(EXCERPTED RECORDS begins)
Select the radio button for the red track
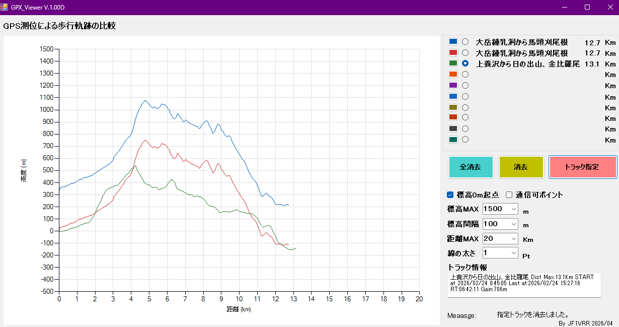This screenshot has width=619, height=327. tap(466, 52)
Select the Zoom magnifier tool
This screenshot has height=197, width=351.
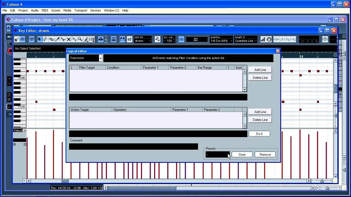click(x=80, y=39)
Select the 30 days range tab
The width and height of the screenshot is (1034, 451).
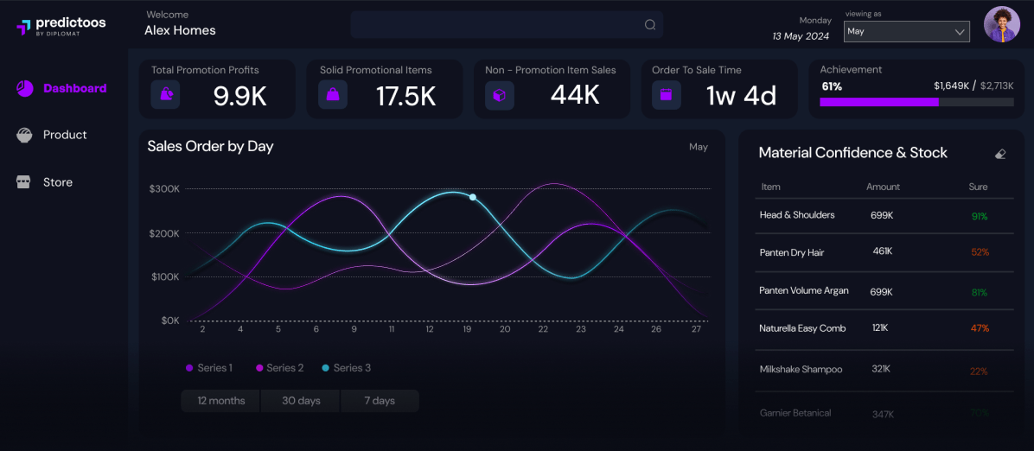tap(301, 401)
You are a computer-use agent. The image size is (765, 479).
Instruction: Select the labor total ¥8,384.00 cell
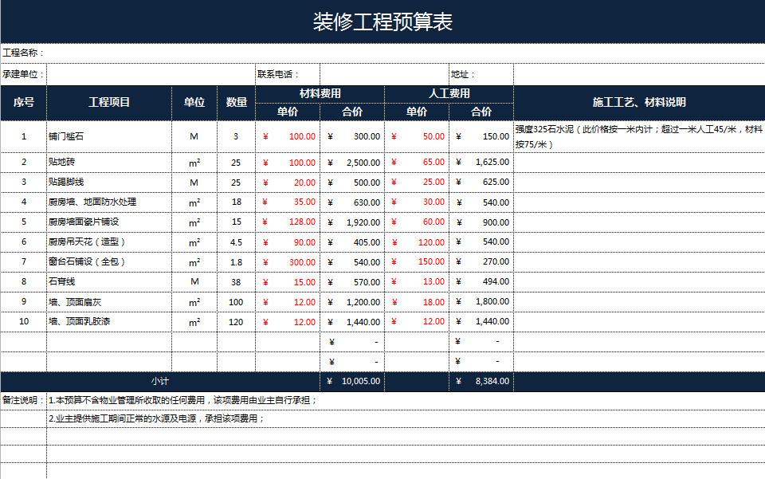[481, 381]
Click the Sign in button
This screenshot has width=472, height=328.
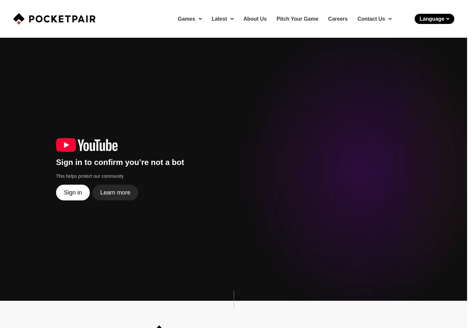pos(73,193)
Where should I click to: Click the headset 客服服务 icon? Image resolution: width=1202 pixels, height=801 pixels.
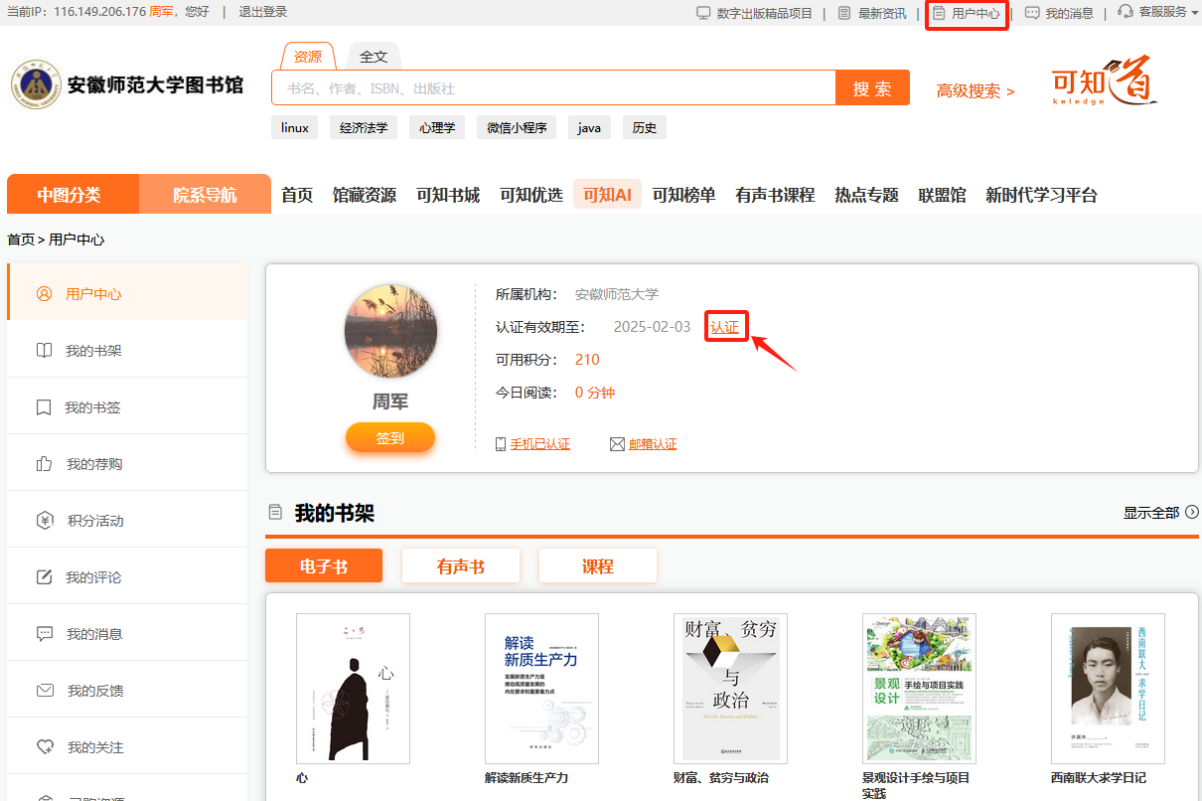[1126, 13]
(EXCERPTED RECORDS ends)
### PROBLEM DESCRIPTION
Give again, exactly as written, the lines from the one with "Select the Zoom magnifier tool" through the last line of the entries above, but skip the pictures.

### EXERCISE RESPONSE
Select the Zoom magnifier tool
This screenshot has height=197, width=351.
click(x=80, y=39)
Select the 30 days range tab
The width and height of the screenshot is (1034, 451).
tap(301, 401)
You are a computer-use agent. The image size is (765, 479).
Instruction: Select the labor total ¥8,384.00 cell
[481, 381]
Click the Sign in button
This screenshot has width=472, height=328.
pos(73,193)
Where should I click to: Click the headset 客服服务 icon? Image resolution: width=1202 pixels, height=801 pixels.
[1126, 13]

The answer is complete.